La décision R c Munkonda est une des plus récentes décisions de la Cour d’appel de l’Ontario en ce qui concerne les droits linguistiques de l’accusé sous l’article 530 du Code criminel.

 

Le litige survient lorsque l’appelant, Munkonda a demandé à avoir son enquête préliminaire et son procès en français en vertu de l’article 530 du Code criminel. Toutefois, malgré le fait que la Couronne a accepté que l’instance soit bilingue, cette dernière a envoyé une série de documents uniquement en anglais, aucune version originales de transcriptions de conversations en français n’ont été fournies à l’accusé. Munkonda a fait une demande de remplacement de deux des procureurs, étant donné leur unilinguisme anglophone et à avoir un sténographe bilingue, mais ses deux demandes ont été refusées par le juge.  Munkonda a alors fait une demande d’arrêt des procédures à la Cour supérieure étant donné des violations graves à ses droits linguistiques et à l’inégalité de traitement qu’il a subit par rapport à ses coaccusés anglophones. Le juge saisi de la demande a reconnu les violations de ses droits prévu à l’article 530.1 du Code criminel, mais n’a pas accordé l’arrêt des procédures.

 

Le principe s’étant juridique s’étant dégagé de l’affaire Munkonda est que les article 530 et 530.1 du Code criminel ont pour but d’assurer l’accès égal aux tribunaux aux accusés parlant une ou l’autre des langues officielles. Conséquemment, dans une instance bilingue, l’accusé retient son droit à l’accès égal aux procédures dans sa langue, peu importe l’imposition d’une instance bilingue et aussi, la Cour et la poursuite doivent tout deux être bilingues et ne doivent pas favoriser l’une ou l’autre des deux langues officielles.

 

La Cour fait l’analyse des violations des droits linguistiques de l’accusé.
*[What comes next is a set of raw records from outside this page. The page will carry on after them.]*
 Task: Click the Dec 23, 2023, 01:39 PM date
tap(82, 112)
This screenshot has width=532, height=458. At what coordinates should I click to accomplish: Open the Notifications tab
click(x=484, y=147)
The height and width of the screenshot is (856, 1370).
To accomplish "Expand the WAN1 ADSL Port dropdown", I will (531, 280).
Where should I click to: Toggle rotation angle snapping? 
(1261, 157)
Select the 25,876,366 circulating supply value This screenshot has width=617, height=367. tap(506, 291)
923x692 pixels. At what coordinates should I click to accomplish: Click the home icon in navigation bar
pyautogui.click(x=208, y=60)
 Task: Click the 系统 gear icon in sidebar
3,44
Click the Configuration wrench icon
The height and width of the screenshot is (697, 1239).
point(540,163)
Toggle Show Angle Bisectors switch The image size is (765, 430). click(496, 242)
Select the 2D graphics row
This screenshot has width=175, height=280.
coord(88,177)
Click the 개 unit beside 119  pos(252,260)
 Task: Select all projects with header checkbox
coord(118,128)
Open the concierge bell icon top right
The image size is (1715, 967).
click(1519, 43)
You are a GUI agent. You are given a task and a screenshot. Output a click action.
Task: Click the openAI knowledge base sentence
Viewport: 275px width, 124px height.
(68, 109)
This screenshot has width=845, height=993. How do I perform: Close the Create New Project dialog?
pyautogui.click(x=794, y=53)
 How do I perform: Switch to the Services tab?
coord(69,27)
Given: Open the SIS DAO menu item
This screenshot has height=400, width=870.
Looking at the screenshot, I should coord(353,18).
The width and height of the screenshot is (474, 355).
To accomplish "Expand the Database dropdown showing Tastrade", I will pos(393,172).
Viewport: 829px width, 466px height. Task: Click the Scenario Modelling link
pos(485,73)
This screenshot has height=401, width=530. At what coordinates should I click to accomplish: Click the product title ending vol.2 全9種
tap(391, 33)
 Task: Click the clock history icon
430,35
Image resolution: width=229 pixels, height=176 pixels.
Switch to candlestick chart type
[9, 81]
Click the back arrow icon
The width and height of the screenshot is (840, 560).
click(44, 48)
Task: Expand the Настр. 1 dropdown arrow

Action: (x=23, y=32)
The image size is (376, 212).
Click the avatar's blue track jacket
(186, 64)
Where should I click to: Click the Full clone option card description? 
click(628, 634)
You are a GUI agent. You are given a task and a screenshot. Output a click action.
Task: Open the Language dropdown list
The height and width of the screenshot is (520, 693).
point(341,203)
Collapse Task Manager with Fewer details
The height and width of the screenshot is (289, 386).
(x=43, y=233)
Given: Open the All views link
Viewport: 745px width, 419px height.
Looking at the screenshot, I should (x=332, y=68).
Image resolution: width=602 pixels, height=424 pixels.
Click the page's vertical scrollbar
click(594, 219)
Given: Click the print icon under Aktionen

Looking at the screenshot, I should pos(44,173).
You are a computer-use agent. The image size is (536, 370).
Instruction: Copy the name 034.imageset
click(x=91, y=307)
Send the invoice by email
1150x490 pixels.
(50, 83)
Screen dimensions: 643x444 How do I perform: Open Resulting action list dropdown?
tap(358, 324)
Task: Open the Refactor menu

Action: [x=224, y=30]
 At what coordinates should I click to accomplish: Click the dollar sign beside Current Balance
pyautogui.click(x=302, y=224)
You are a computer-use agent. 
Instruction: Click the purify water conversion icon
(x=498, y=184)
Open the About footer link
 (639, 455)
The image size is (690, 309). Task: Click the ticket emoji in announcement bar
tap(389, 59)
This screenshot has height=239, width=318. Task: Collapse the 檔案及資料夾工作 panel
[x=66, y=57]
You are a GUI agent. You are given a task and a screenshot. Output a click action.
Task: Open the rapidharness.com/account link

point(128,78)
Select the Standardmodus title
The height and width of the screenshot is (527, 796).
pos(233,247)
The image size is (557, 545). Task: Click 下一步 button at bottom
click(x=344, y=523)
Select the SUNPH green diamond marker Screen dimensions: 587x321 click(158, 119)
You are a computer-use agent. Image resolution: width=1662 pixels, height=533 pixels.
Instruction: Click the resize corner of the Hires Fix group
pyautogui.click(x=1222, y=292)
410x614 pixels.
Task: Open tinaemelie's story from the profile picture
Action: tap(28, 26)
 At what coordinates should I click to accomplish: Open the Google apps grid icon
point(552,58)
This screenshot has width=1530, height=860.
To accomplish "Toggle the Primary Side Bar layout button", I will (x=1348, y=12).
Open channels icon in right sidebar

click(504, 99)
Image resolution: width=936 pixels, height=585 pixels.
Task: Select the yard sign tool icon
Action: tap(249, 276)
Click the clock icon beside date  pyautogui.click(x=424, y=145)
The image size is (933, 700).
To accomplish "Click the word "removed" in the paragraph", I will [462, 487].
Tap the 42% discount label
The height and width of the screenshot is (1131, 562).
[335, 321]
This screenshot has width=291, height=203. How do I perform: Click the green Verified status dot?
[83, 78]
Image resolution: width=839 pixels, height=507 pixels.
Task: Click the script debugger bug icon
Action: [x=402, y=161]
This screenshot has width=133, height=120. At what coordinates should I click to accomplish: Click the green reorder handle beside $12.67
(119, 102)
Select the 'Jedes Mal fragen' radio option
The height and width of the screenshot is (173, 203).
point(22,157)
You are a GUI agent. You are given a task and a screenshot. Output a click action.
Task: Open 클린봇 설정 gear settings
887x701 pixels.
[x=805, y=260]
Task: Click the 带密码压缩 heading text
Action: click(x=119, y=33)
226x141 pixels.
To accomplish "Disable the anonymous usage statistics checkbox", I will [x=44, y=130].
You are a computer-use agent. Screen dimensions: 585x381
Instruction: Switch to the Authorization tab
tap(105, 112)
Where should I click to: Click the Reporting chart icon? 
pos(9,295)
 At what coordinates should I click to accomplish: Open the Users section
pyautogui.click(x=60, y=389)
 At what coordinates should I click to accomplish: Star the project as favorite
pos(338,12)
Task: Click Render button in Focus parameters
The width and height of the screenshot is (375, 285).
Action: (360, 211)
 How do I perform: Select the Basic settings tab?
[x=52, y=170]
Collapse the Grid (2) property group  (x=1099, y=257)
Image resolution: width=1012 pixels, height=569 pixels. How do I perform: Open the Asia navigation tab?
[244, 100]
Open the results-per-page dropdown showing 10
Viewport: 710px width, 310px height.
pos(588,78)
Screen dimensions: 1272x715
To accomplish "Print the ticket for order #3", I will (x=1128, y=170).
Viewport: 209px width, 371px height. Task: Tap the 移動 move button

Elle analyse les éléments factuels ayant menés à la violation des droits de Munkonda, soit le fait que les procureurs de la Couronne n’étaient pas tous bilingues, que les préavis et document n’étaient uniquement qu’en anglais, que le jugement interlocutoire a été rendu en anglais et, finalement, le fait que le sténographe était unilingue. Pour finir, la Cour analyse les réparations applicables en l’espèce considérant les violations des droits linguistiques de l’accusé.